Tresendín Talleres de Arte inaugura con un taller de fotomontaje su actividad en la localidad peñamellerana

Tresendín Talleres de Arte es una apuesta por abrir el arte a cualquier espacio, a espacios abiertos y naturales. También rurales porque, aunque parezca chocante su ubicación en una zona del extremo oriental castigada por el despoblamiento, la ausencia de iniciativas culturales y la alicaída actividad agroganadera, esta iniciativa privada cree en la necesidad de «descentralizar» el arte.

Una artista santanderina, Fresia Puente, y una comisaria de exposiciones y experta en gestión cultural y creación de talleres a nivel nacional e internacional, la madrileña Myriam de Liniers, han aliado su dedicación al arte y su debilidad por los paisajes y el reposo rural para abrir un espacio para la convivencia y la formación de artistas en un entorno natural, el pequeño pueblo de Ruenes (Peñamellera Alta), a los pies del paisaje protegido de la Sierra del Cuera.

Un nuevo proyecto artístico en Asturias, el segundo de estas características, ya que Tresendín Talleres de Arte sigue la línea abierta por el artista asturiano Cuco Suárez (impulsor de Arte Ladines, en el concejo de Sobrescobio), tal y como apunta la propia Myriam de Liniers comentando la buena relación de amistad que mantiene con Suárez y que se traducirá en una futura visita de éste a Ruenes.

Pero antes toca abrir las puertas de la casona que Puente y de Liniers compraron, hace dos años, a una familia indiana y jugar la baza que brinda el paisaje de la zona y la amplia finca con bosque autóctono que rodea la vivienda tradicional. Y esas puertas se abren mañana, viernes, con el inicio del primero de los talleres previstos, el fotomontaje digital e imagen contemporánea a cargo del reconocido artista andaluz afincado en Madrid, Manuel Rufo. Tres días intensivos de curso porque el taller de arte ofrece alojamiento con la idea de compartir y convivir en un espacio sosegado.

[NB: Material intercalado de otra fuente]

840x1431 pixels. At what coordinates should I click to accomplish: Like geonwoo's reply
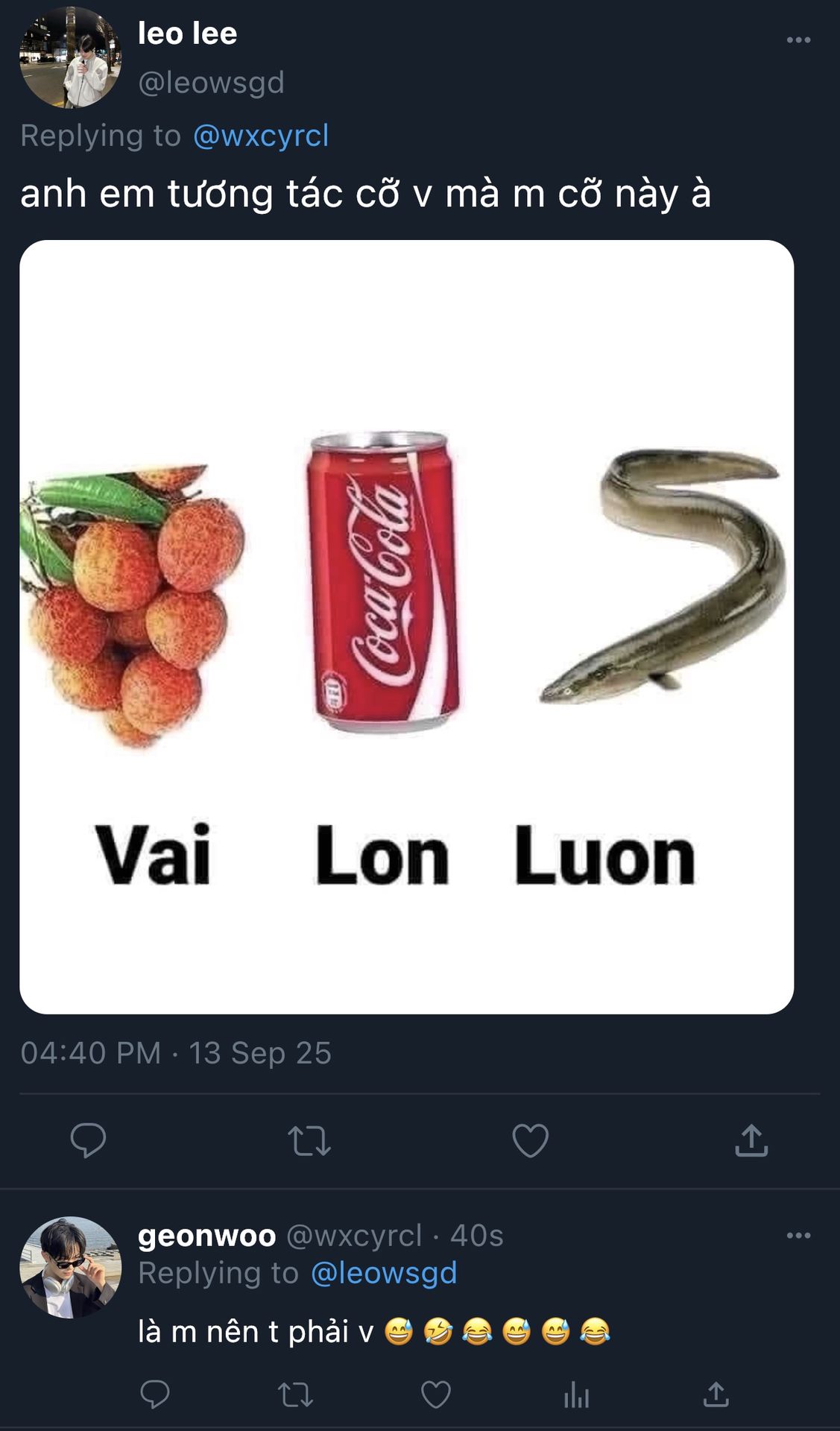coord(436,1394)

«Convivir es algo fundamental para crear», asegura la comisaria, «tres días de generar una cosa fundamental para cualquier persona que le interese el arte, la inquietud». Pero el aprendizaje no se termina con el taller. La idea es que los alumnos dispongan de un plazo de unos tres meses para crear sus propios proyectos que, posteriormente, puedan ser expuestos en una muestra abierta al público. Y este último aspecto, el de acercar a lugareños, foráneos y, en definitiva, a todas las personas interesadas en el arte, lo que se cuece dentro del taller durante cada curso es otra de las bazas que quiere jugar esta iniciativa artística. Por eso, este mismo sábado, a las 19.30 horas, será el propio Manuel Rufo quien muestre su trayectoria profesional en un acto público en el telecentro de Ruenes.

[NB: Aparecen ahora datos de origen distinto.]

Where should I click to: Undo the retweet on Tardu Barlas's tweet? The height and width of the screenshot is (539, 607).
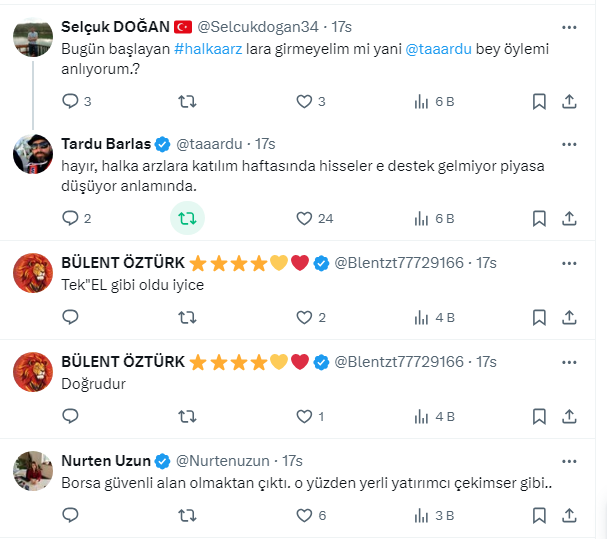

Myriam de Liniers está convencida de la buena acogida de Tresendín Talleres de Arte, empezando por la propia convivencia con la gente del pueblo. «Es interesante que haya otras posibilidades e iniciativas», comenta; «en diferentes partes de España se hace Land Art, arte y naturaleza, en zonas absolutamente rurales y es otra propuesta que queremos hacer aquí, artistas que trabajen con la naturaleza». Y relata que la gente de los pueblos la primera vez lo ve expectante, la segunda participan todos y la tercera todos ya saben lo que está pasando. Se genera, así, una relación «a dos bandas» que ha podido comprobar a lo largo de sus 26 años de experiencia profesional dentro y fuera de España.

Myriam de Liniers afloja su ritmo de trabajo y se traslada de Madrid a Ruenes para sacar adelante, junto con Fresia Puente, talleres que aborden diferentes disciplinas artísticas con una propuesta «no sólo de arte con mayúsculas» sino también con cabida para otro tipo de arte como el culinario a través de talleres de cocina tradicional o talleres «para nutrir la mente». En esta arrancada está previsto un curso dedicado a las músicas tradicionales con Eliseo Parra y otro de novela negra con Juan Madrid, explica Myriam de Liniers.

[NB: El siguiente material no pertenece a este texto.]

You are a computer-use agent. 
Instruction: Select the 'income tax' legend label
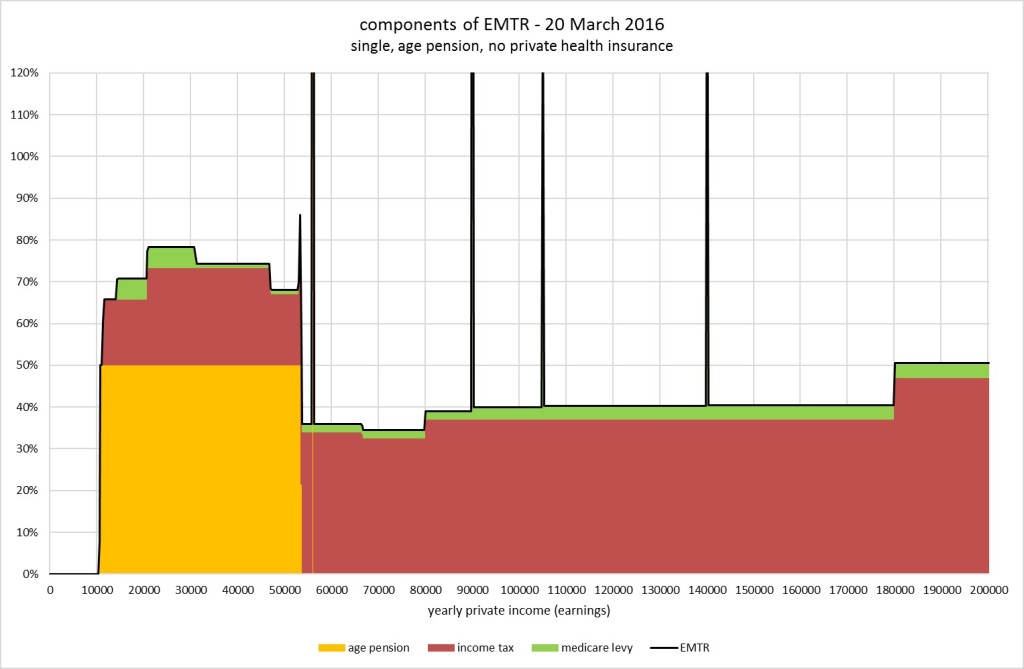[x=488, y=647]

Tresendín Talleres de Arte toma su nombre del barrio en el que se ubica. El nombre es difícil, pero va a ser, también, cautivador. Al menos, así lo aventura una de sus promotoras aludiendo al significado, «más allá del final». Pues allí puede estar el arte de convivir para dar rienda suelta a la creatividad con el sosegado paisaje rural como aliado.